若遇到较难排查的算子执行报错问题,可开启"HCCL_ENTRY_LOG_ENABLE"环境变量后,再复现一次用例,该环境变量使用后会在每次通信算子下发后,在log/run/plog目录下的日志文件中打印一次日志记录通信算子下发的入参信息,用例执行失败后便可排查每个rank上下发的通信算子是否存在异常。

[INFO] HCCL(3015875,python):2025-03-07-11:43:32.305.623 [hccl_opbase_atrace_info.cc:56][3017221]Entry-HcclAllReduce: tag[AllReduce_127.10.0.1%eth_60000_0_1741318944927847], sendBuf[0x1241d3dcdc00], recvBuf[0x124702f40200], count[10746295], dataType[float32], op[sum], localRank[0], streamId[7],comm[0xfffe380078d0], deviceLogicId[0]
[INFO] HCCL(3015875,python):2025-03-07-11:43:32.306.413 [hccl_opbase_atrace_info.cc:56][3017183]Entry-HcclAllReduce: tag[AllReduce_127.10.0.1%eth_60000_0_1741318944927847], sendBuf[0x1244bfffe000], recvBuf[0x1244bfffb400], count[1024], dataType[float32], op[sum], localRank[0], streamId[2],comm[0xfffe380078d0], deviceLogicId[0]

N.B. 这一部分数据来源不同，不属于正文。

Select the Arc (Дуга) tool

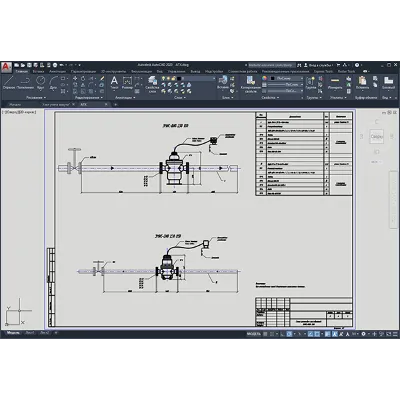pyautogui.click(x=53, y=83)
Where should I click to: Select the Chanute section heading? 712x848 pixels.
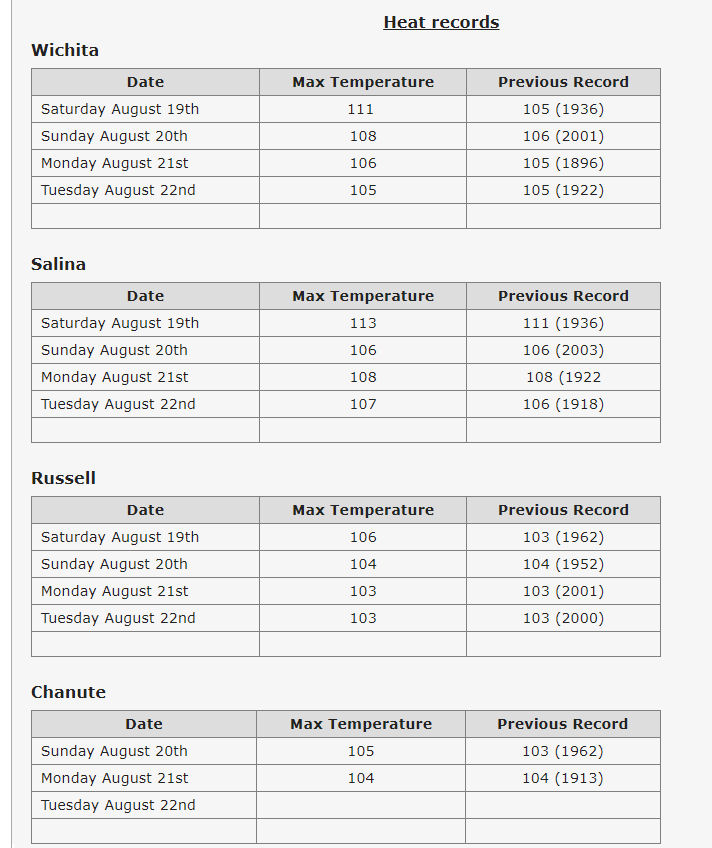pyautogui.click(x=68, y=692)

如上日志表明业务在127.10.0.1%eth_60000_0_1741318944927847通信域中下发两个AllReduce算子,但是下发在了两条不同的stream上,streamId[7]和streamId[2],npu上多流并发执行,若业务上没有正确的实现流执行的同步机制,这两个同一个通信域下的AllReduce算子会并发执行,由于HCCL在同一个通信域下的通信算子资源复用,两个AllReduce算子并发执行会导致notify等资源被错误的消耗,因此会有无法预期的报错产生,如执行超时报错或者精度异常等。